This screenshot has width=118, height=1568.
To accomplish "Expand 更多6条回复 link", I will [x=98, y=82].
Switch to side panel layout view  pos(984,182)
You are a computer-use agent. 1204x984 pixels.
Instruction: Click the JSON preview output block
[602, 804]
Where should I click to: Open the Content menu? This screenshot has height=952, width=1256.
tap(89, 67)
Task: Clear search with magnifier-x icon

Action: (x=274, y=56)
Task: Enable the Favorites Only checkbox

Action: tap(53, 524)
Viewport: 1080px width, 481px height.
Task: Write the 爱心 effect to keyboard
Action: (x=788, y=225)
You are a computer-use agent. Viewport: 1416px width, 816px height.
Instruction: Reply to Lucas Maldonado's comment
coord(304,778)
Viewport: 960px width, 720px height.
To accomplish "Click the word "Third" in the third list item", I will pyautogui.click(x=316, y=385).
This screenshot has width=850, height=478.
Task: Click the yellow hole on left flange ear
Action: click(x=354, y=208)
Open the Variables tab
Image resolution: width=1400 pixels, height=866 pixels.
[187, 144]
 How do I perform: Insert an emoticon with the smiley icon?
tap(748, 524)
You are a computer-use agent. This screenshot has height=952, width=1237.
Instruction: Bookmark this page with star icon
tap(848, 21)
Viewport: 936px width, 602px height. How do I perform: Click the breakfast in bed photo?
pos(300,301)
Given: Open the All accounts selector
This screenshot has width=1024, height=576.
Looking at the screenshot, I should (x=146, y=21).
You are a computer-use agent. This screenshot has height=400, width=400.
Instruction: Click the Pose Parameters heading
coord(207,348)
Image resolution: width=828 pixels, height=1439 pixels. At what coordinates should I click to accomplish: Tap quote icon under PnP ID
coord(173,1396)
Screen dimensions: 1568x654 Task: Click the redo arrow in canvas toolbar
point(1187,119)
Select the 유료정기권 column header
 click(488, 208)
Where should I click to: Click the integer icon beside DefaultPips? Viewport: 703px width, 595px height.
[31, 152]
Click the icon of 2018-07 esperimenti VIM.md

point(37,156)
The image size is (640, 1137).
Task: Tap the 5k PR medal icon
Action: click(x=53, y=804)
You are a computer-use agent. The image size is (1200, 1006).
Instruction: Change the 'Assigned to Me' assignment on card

→ Problem to work on: Exact reproduction of all the material is needed.

→ Exercise solution:
This screenshot has width=118, height=1568.
To accomplish "Expand 更多6条回复 link", I will [x=98, y=82].
Switch to side panel layout view  pos(984,182)
You are a computer-use agent. 1204x984 pixels.
Instruction: Click the JSON preview output block
[602, 804]
Where should I click to: Open the Content menu? This screenshot has height=952, width=1256.
tap(89, 67)
Task: Clear search with magnifier-x icon

Action: (x=274, y=56)
Task: Enable the Favorites Only checkbox

Action: tap(53, 524)
Viewport: 1080px width, 481px height.
Task: Write the 爱心 effect to keyboard
Action: (x=788, y=225)
You are a computer-use agent. Viewport: 1416px width, 816px height.
Instruction: Reply to Lucas Maldonado's comment
coord(304,778)
Viewport: 960px width, 720px height.
To accomplish "Click the word "Third" in the third list item", I will pyautogui.click(x=316, y=385).
This screenshot has width=850, height=478.
Task: Click the yellow hole on left flange ear
Action: click(x=354, y=208)
Open the Variables tab
Image resolution: width=1400 pixels, height=866 pixels.
[187, 144]
 How do I perform: Insert an emoticon with the smiley icon?
tap(748, 524)
You are a computer-use agent. This screenshot has height=952, width=1237.
Instruction: Bookmark this page with star icon
tap(848, 21)
Viewport: 936px width, 602px height. How do I perform: Click the breakfast in bed photo?
pos(300,301)
Given: Open the All accounts selector
This screenshot has width=1024, height=576.
Looking at the screenshot, I should (x=146, y=21).
You are a computer-use agent. This screenshot has height=400, width=400.
Instruction: Click the Pose Parameters heading
coord(207,348)
Image resolution: width=828 pixels, height=1439 pixels. At what coordinates should I click to accomplish: Tap quote icon under PnP ID
coord(173,1396)
Screen dimensions: 1568x654 Task: Click the redo arrow in canvas toolbar
point(1187,119)
Select the 유료정기권 column header
 click(488, 208)
Where should I click to: Click the integer icon beside DefaultPips? Viewport: 703px width, 595px height.
[31, 152]
Click the icon of 2018-07 esperimenti VIM.md

point(37,156)
The image size is (640, 1137).
Task: Tap the 5k PR medal icon
Action: click(x=53, y=804)
You are a computer-use agent. The image size is (1200, 1006).
Instruction: Change the 'Assigned to Me' assignment on card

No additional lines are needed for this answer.